Wanted Dead Or Alive
Title | Wanted Dead Or Alive PDF eBook |
Author | Richard Aquila |
Publisher | University of Illinois Press |
Pages | 330 |
Release | 1996 |
Genre | Popular culture |
ISBN | 9780252065279 |
Following Richard Aquila's introduction, which examines the birth and growth of the pop culture West in the context of American history, noted expects explore developments in popular western fiction, major forms of live western entertainment, trends in western movies and television shows, images of the West in popular music, and visual images of the West in popular art and advertising.
Disrupting Savagism
Title | Disrupting Savagism PDF eBook |
Author | Arturo J. Aldama |
Publisher | Duke University Press |
Pages | 212 |
Release | 2001-11-23 |
Genre | History |
ISBN | 9780822327486 |
DIVComparative study through discourses by Gaimo, Silko, Anzaldua and others examining the disruption of the boundaries of class, gender, race, ethnicity, and sexuality in Chicano, Mexican and Native American immigrants in the Americas./div
American Mythologies
Title | American Mythologies PDF eBook |
Author | William Blazek |
Publisher | Liverpool University Press |
Pages | 324 |
Release | 2005-01-01 |
Genre | Literary Criticism |
ISBN | 9780853237464 |
This challenging new book looks at the current reinvention of American Studies: a reinvention that, among other things, has put the whole issue of just what is 'American' and what is 'American Studies' into contention. The collection focuses, in particular, on American mythology. The editors themselves have written essays that examine the connections between mythologies of the United States and those of either classical European or Native American traditions. William Blazek considers Louise Erdrich's Love Medicine novels as chronicles combining Ojibwa mythology and contemporary U.S. culture in ways that reinvest a sense of mythic identity within a multicultural, postmodern America.
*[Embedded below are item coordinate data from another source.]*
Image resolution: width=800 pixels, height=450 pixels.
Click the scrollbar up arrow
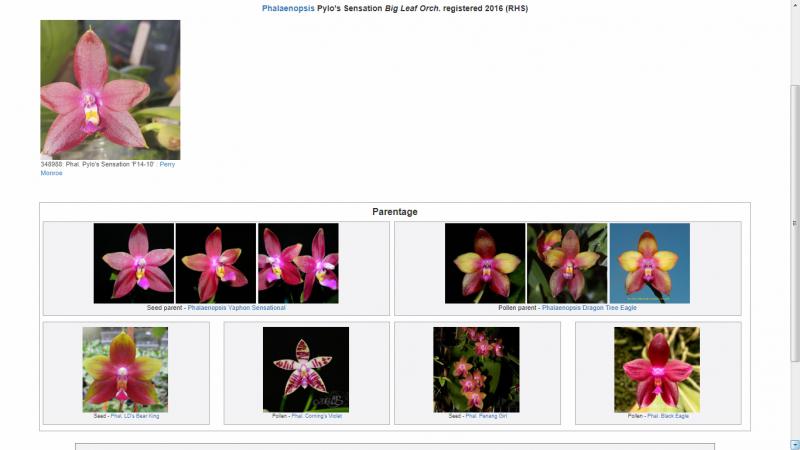[x=793, y=6]
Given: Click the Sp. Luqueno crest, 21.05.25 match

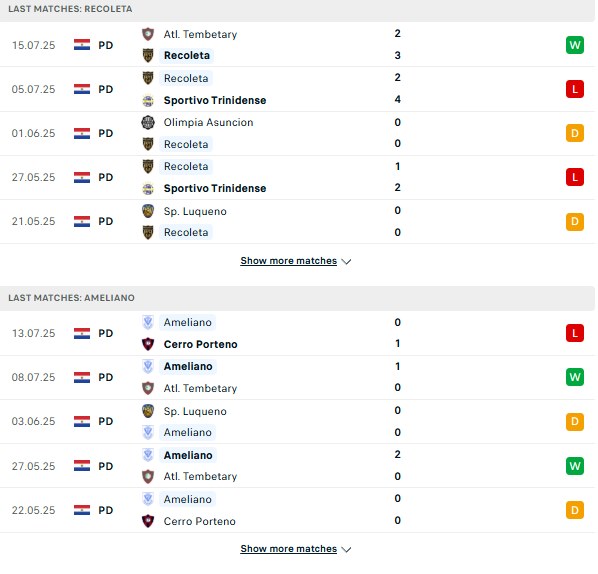Looking at the screenshot, I should (148, 211).
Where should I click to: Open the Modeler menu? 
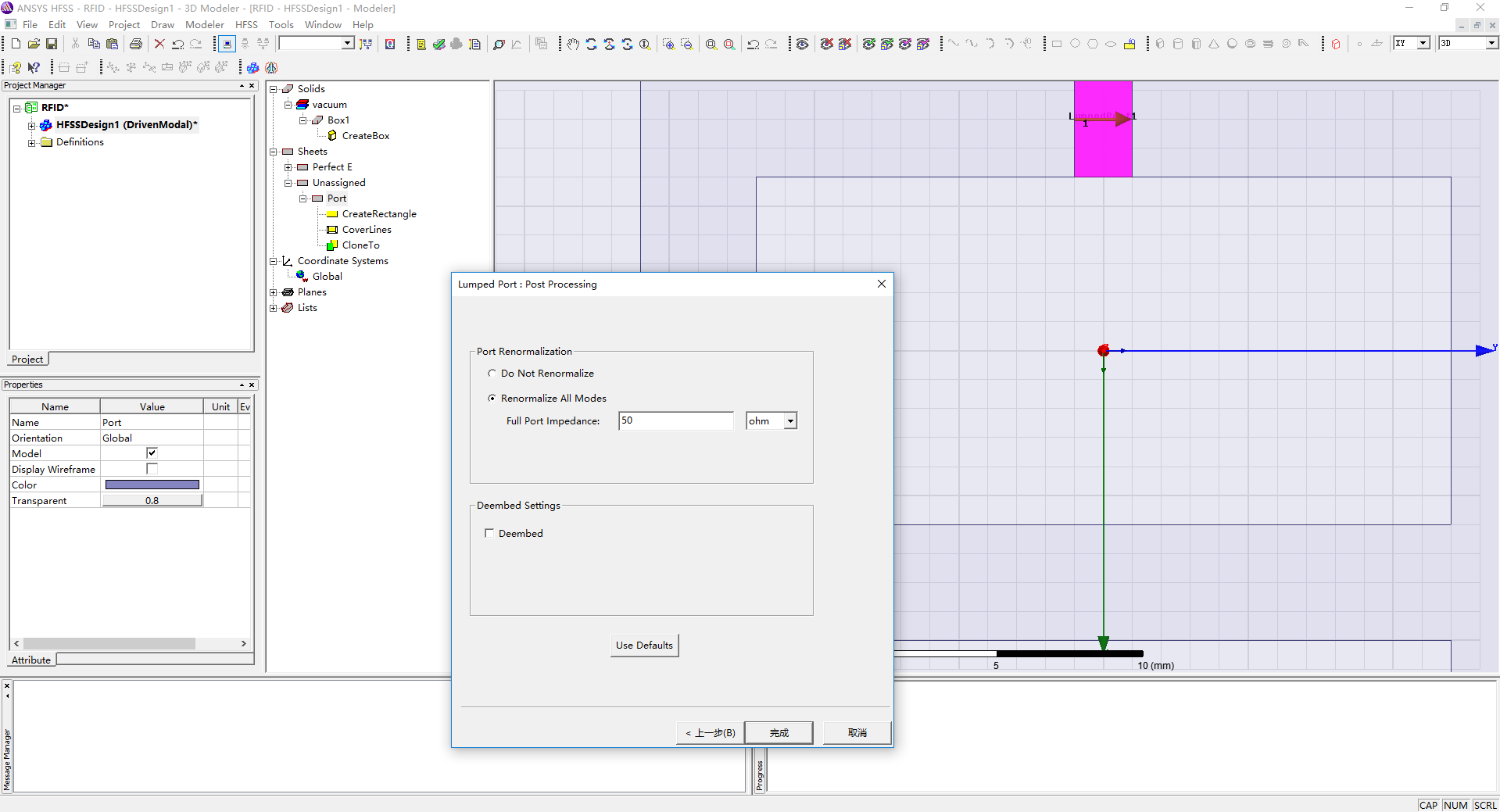pos(204,24)
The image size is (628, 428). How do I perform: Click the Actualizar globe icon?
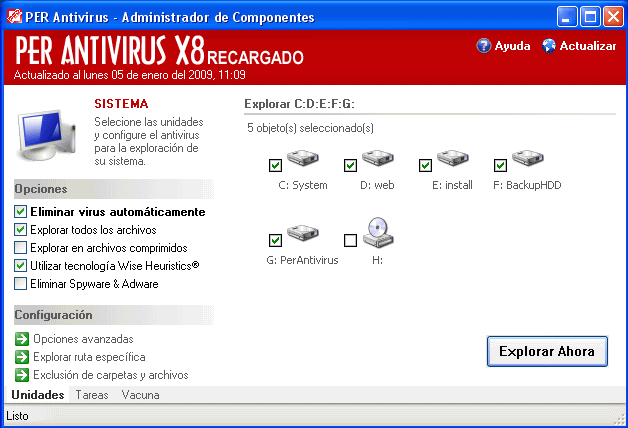[548, 46]
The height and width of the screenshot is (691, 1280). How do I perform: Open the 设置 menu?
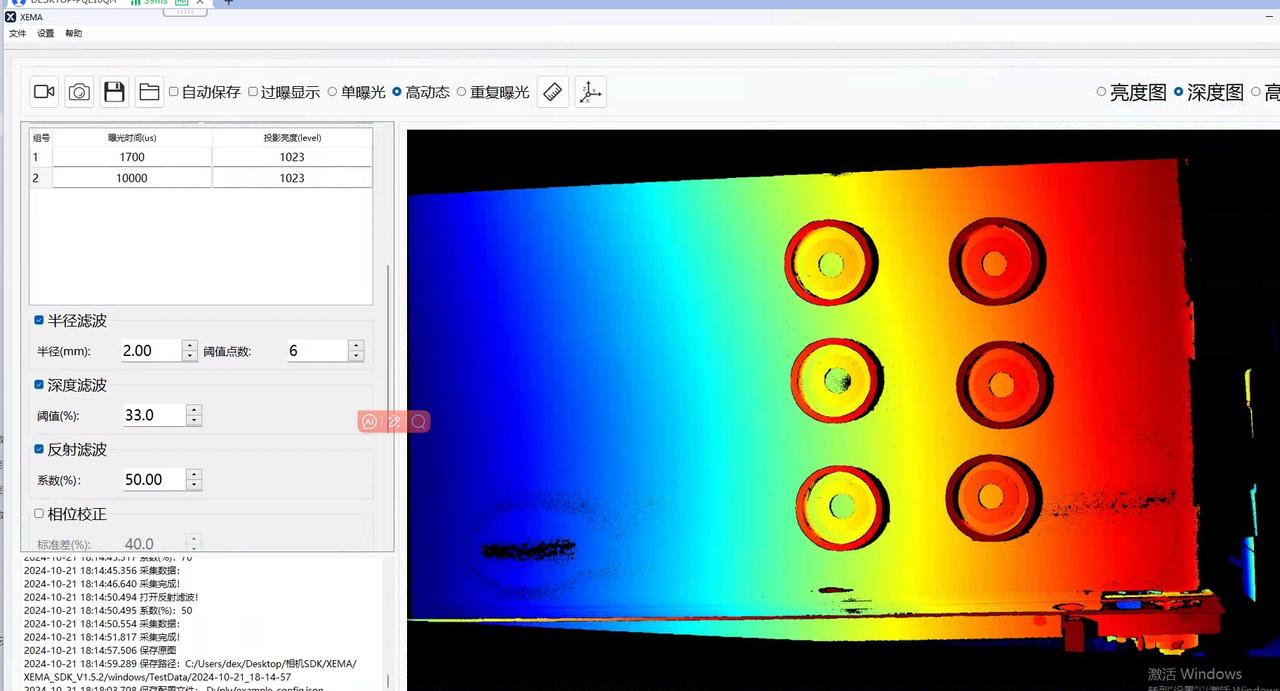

Michael K Glenday's analysis of Jayne Anne Phillips' work and explores in it the contexts where myth and dream interact with each other. Betty Louise Bell is one of four essayists in this collection who focus their criticism on authors of Native American heritage. In the first part of 'Indians with Voices', Bell carefully argues that Roy Harvey Pearce's seminal Native American studies text Savagism and Civilization fails to acknowledge its white elitist assumptions about what constitutes The American Mind and views Native Americans along a primitive-savage binary that helped to create a twentieth-century 'national mythos of innocence and destiny'. Other essays include Christopher Brookeman's study of the impact of Muhammad Ali on Norman Mailer's non-fiction writing about heavyweight boxing.